(What the task requires):
Whenever a line below holds the word "will", count it; then give the total and nothing else.

(Available records):
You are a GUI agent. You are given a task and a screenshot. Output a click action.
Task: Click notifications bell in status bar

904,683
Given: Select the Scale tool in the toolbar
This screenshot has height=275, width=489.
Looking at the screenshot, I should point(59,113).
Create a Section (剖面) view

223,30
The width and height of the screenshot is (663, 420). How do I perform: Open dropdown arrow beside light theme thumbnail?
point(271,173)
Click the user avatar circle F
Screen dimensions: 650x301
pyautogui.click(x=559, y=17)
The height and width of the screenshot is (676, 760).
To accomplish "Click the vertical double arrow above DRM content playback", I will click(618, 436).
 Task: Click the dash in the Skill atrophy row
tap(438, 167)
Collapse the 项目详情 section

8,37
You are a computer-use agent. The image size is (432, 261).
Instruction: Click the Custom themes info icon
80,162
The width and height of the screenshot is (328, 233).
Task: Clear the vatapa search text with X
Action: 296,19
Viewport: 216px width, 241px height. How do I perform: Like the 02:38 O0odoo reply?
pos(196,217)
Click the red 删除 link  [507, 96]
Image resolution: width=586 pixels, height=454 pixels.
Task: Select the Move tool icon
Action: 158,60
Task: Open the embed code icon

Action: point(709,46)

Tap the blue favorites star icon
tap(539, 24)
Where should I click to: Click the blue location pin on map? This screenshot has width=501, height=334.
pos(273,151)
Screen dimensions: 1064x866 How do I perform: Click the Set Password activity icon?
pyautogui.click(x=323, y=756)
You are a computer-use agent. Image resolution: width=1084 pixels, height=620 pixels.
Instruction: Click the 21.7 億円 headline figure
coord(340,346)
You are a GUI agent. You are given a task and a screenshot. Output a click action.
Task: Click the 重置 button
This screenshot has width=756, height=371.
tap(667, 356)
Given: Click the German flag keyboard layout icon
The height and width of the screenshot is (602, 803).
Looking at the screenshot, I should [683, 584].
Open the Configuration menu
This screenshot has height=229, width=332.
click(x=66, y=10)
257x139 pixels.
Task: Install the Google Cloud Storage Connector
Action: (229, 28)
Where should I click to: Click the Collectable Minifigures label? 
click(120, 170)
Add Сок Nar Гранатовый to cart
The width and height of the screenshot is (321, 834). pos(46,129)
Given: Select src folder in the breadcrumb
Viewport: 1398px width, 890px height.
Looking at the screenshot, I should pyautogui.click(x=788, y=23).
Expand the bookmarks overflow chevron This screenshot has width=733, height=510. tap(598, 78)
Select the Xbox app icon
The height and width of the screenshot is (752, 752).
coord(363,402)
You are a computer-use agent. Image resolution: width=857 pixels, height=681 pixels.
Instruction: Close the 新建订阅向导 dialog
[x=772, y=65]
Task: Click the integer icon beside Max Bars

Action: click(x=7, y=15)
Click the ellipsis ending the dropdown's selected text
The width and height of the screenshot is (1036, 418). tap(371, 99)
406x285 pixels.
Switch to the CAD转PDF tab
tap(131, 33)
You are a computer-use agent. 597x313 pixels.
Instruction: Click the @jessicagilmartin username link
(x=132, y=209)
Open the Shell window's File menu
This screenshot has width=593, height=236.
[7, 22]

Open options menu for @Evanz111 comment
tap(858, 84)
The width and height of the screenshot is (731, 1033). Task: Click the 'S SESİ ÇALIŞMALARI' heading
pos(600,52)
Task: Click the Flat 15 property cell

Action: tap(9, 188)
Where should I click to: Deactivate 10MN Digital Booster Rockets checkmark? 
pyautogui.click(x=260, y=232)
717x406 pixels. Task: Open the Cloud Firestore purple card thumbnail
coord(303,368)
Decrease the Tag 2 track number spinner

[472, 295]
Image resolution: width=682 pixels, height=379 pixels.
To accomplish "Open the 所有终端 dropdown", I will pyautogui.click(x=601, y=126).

(Result of this exercise):
2